→ Document extract
A Long Road with Russia

Browder founded his investment fund, Hermitage Fund, in Moscow in 1996 after consulting on several privatization efforts in the country. “At the peak, we had $4.5 billion under management. These days, that’s nothing in America, but in Russia, it was the biggest thing you could ever imagine,” he said. Browder soon learned through his business dealings that Russian oligarchs were becoming majority owners in the businesses he invested in and stealing cash. “It wasn’t like you could go to the government, or the regulators, or police and ask them to do anything about it because all these people were on the payroll,” he said.

He began sharing his research into this corruption with media around the time Putin was first elected in 2003. “When he first became president, he wasn’t this all-powerful guy like he is right now,” Browder said. “The oligarchs had stolen most of the powers of the presidency.” For a short while, Putin seemed to be cracking down on the corruption that Browder was exposing, but when he arrested the largest oligarch at the time, all the other oligarchs caved in, giving Putin 50 percent of the companies they owned. At that point, Putin became one of the richest men in the world, and his interests diverged from those of Browder.

In 2005, less than two years into Putin’s presidency, Browder was detained at a Russian airport and denied entry into the country. “After I get back to London, [the Russians] issued me a short piece of paper saying that I’ve been expelled because I’m a threat to national security,” Browder recounts. He knew that his deportation wouldn’t be Putin’s last move against him, so he arranged an emergency evacuation of all his staff in Russia and liquidated his firm’s assets. Eighteen months later, the Russians seized control of his company and ran a tax scam to receive an illegal refund of the $230 million in capital gains that Browder had paid the year prior.

→ Provided information

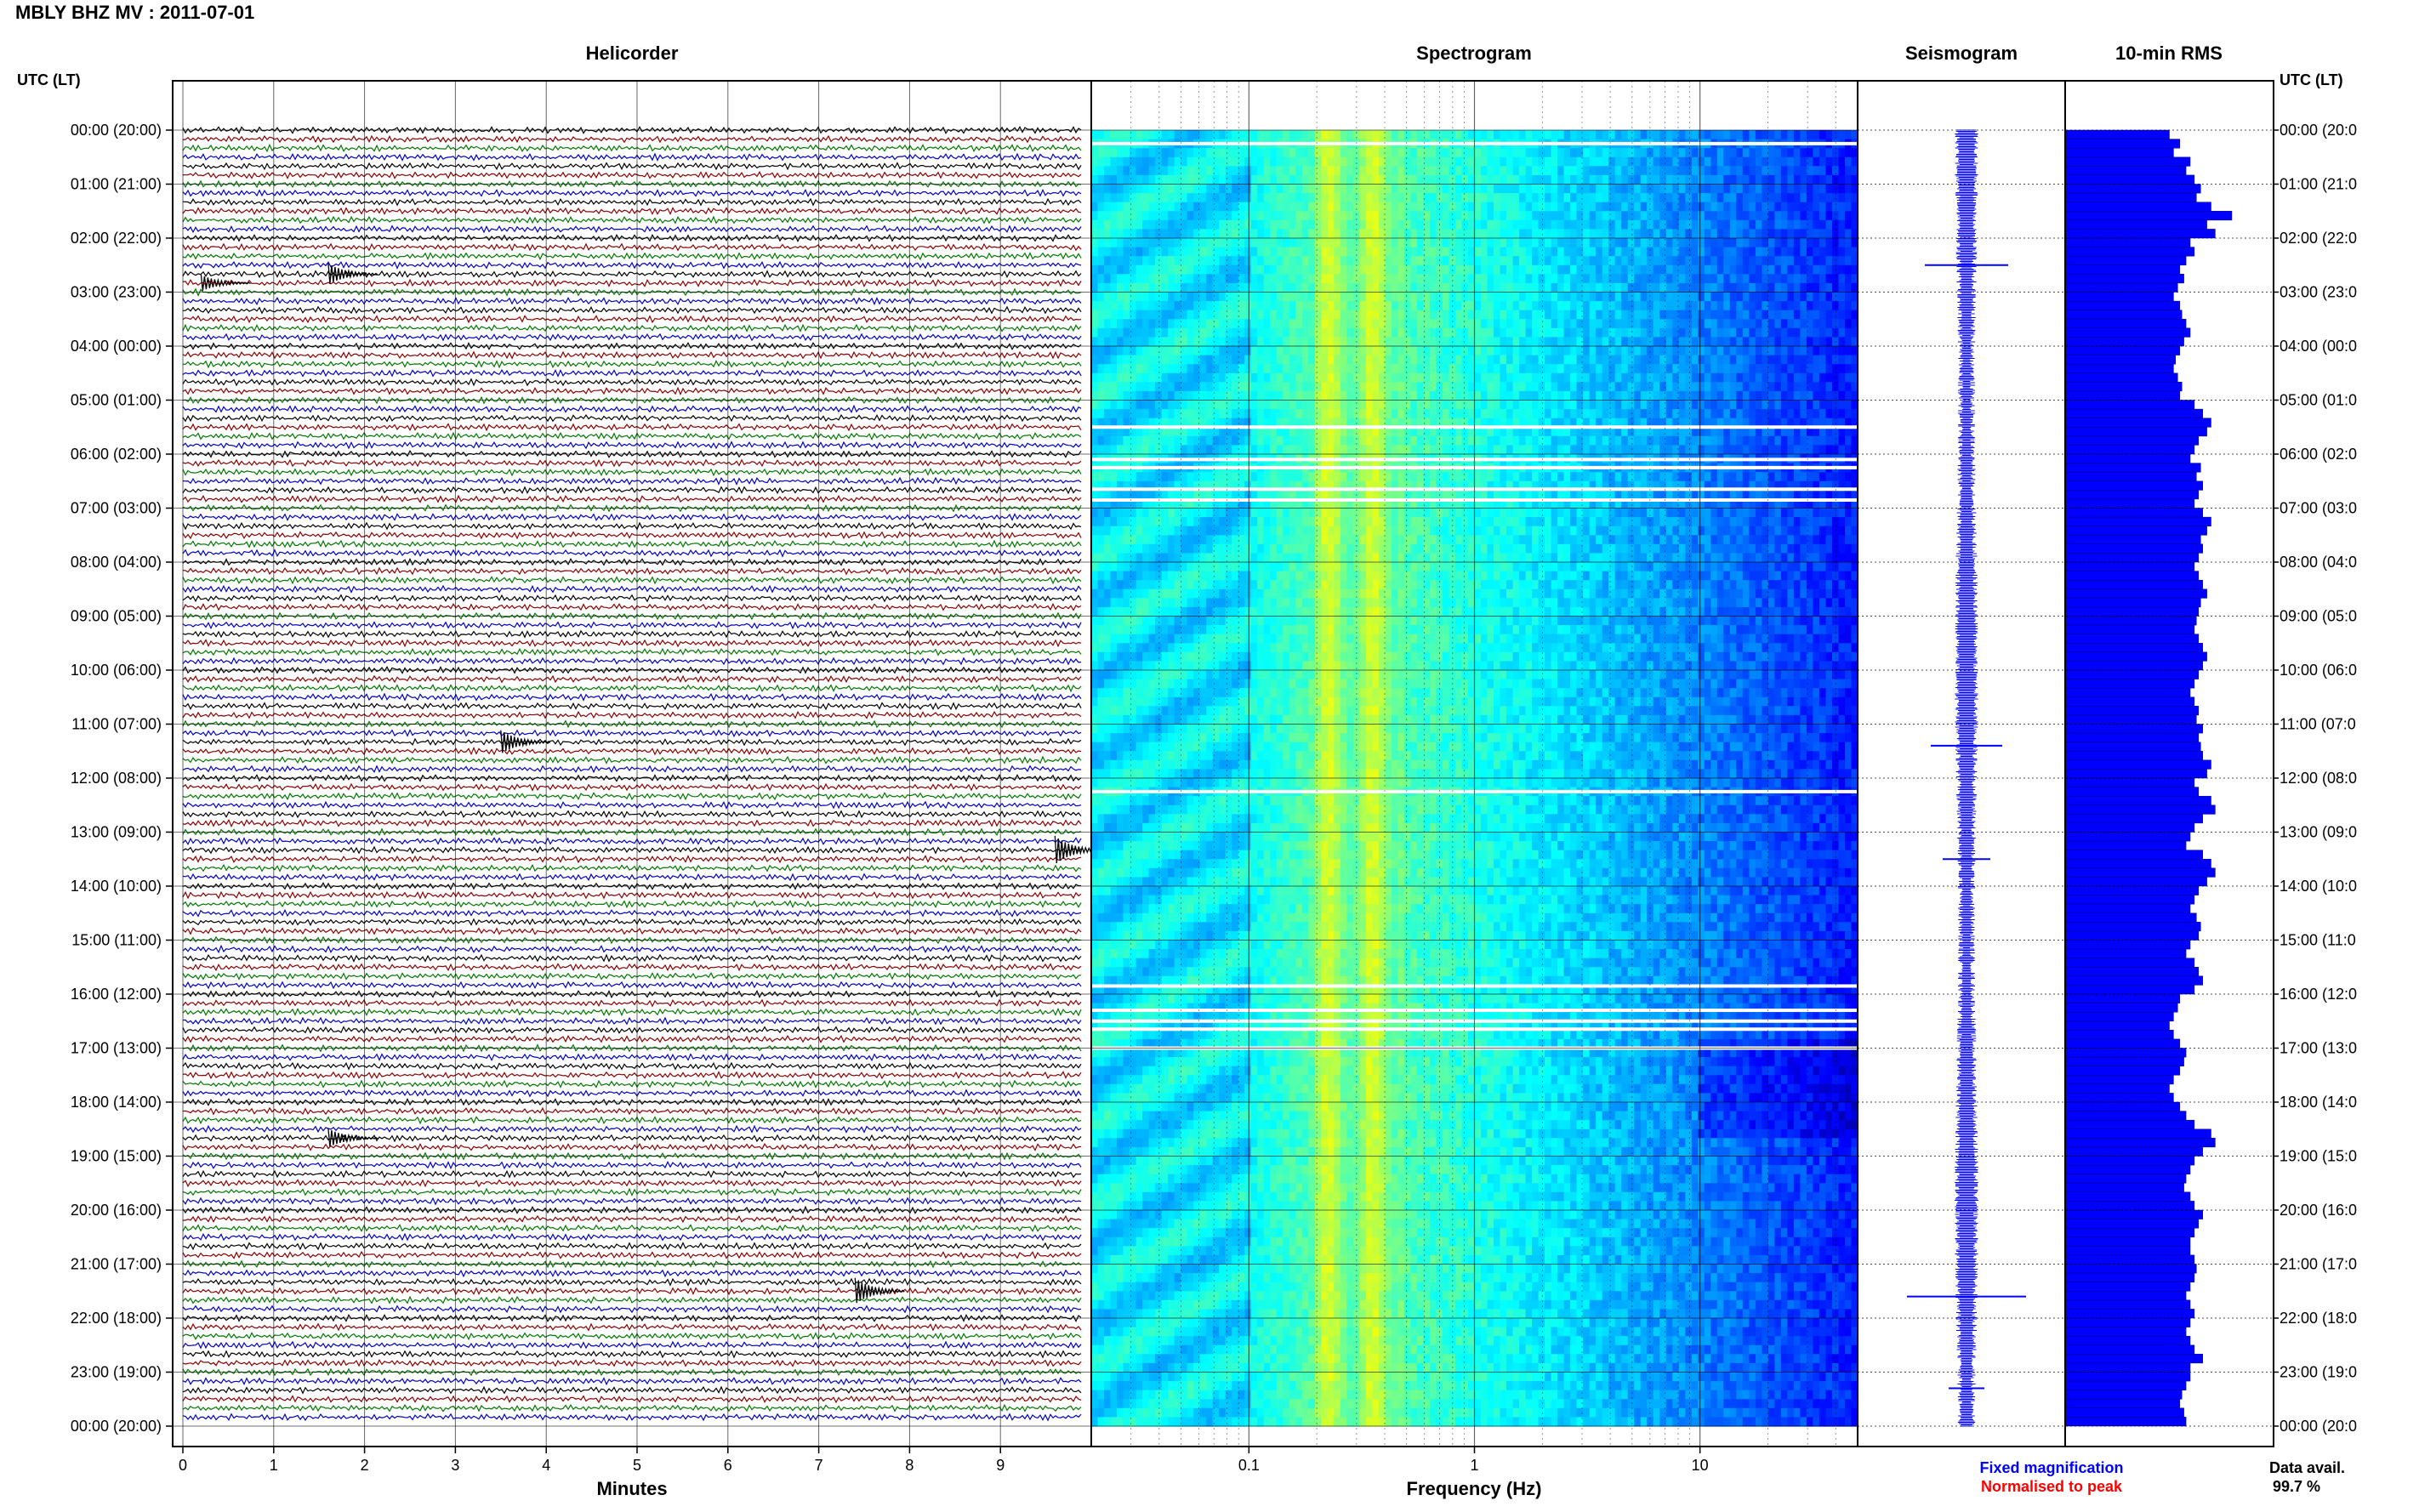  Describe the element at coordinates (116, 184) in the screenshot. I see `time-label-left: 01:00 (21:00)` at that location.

---

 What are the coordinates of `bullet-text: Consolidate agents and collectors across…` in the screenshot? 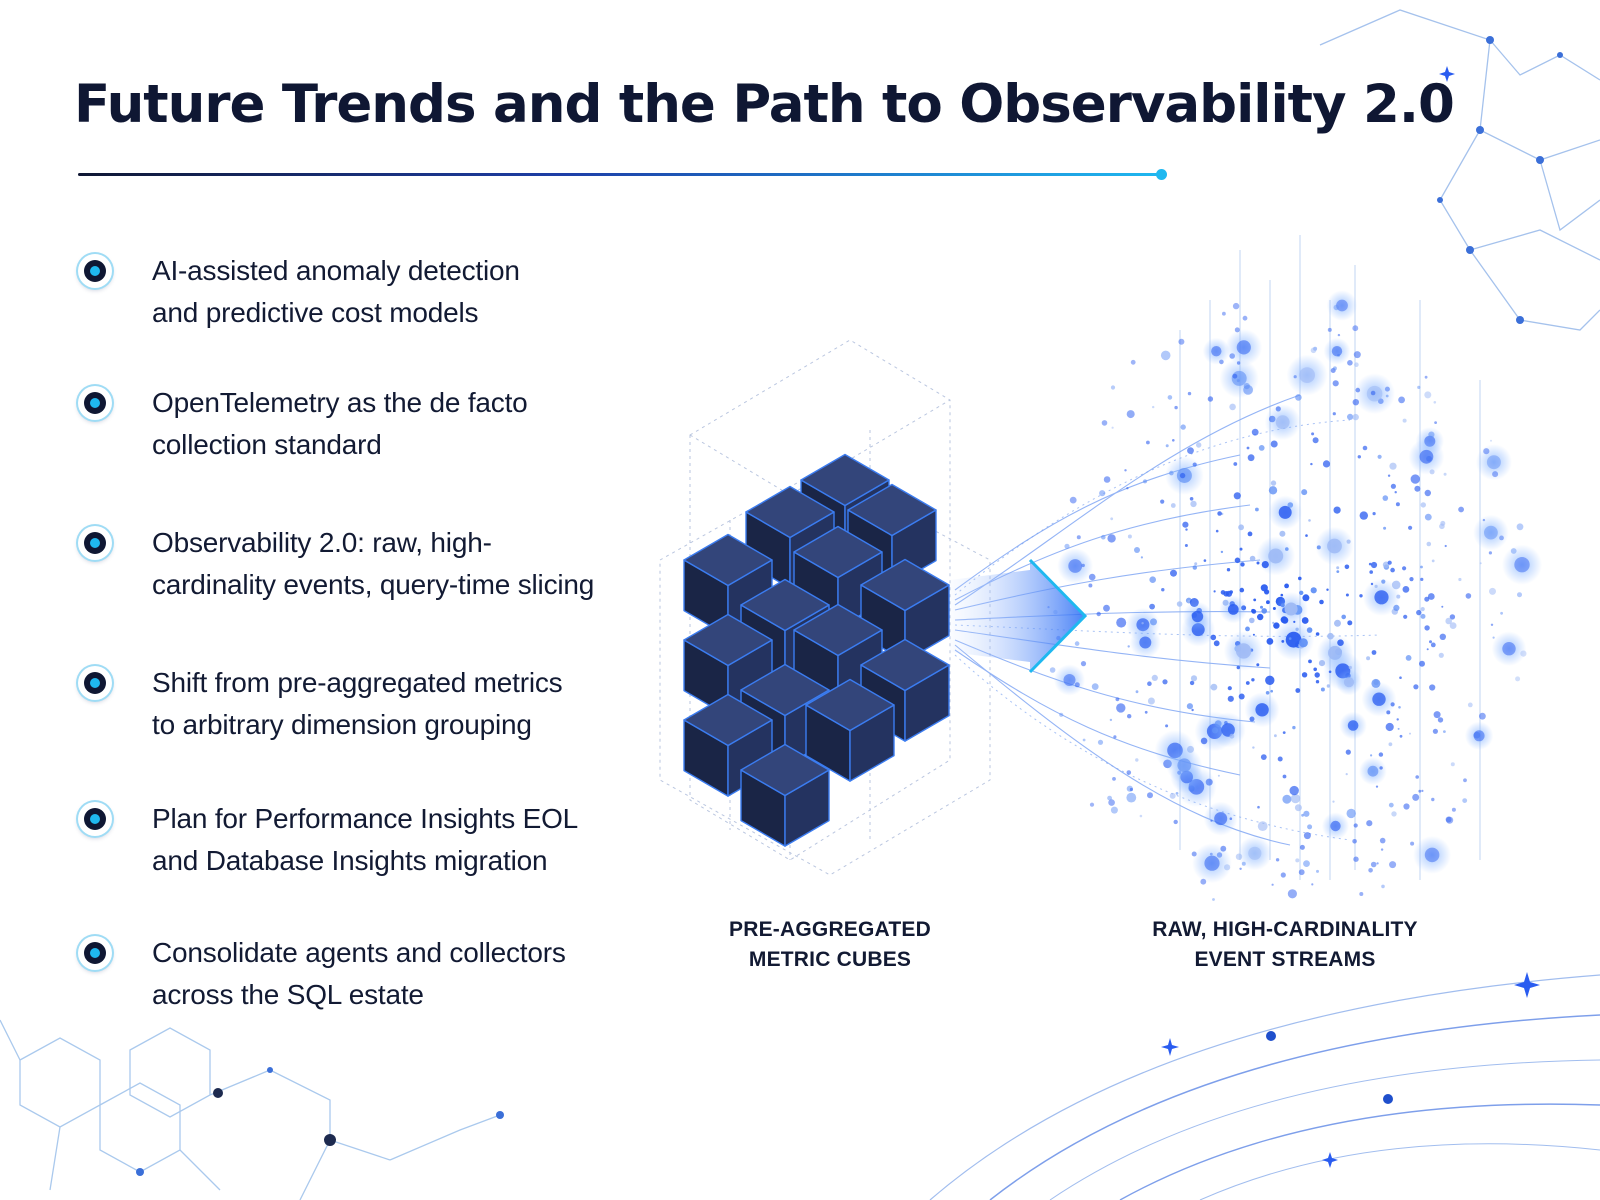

→ To do
- a) Answer these questions from the passage about Browder and Russia, one answer per line, marked (i), (ii), (iii) to match.
(i) In what year and in which city did Browder found Hermitage Fund?
(ii) What amount did Hermitage Fund have under management at its peak?
(iii) How much was the illegal refund the Russians obtained through the tax scam?
- b) Extend the passage about Browder and Russia by continuing it from its final sentence.

→ Results for each task
- a)
(i) 1996, in Moscow
(ii) $4.5 billion
(iii) $230 million

- b)
Browder thought that because Putin was a nationalist and these men who had gotten the illegal tax refund were stealing money from the Russian government, the scammers must have been part of a rogue operation. Browder felt if he and his lawyer, Sergei Magnitsky, filed the correct complaints and exposed the men, Putin would crack down on the crooks. Instead, his lawyer was arrested after giving Russian authorities his testimony and ultimately tortured to death as they tried to get him to withdraw his statement. “It turns out that in Putin’s Russia, there aren’t any good guys,” Browder said.

Since then, Browder has started a global campaign for governments to deny entry and freeze any assets held in the West for human rights abusers and corrupt officials. These sanctions were passed in the U.S. in 2012 for Russian human rights abusers and officials and extended to include global human rights abusers and officials in 2016. Canada, the U.K., the Baltic states, the E.U., and Australia have passed similar laws. About 500 people and entities have been sanctioned, according to Browder.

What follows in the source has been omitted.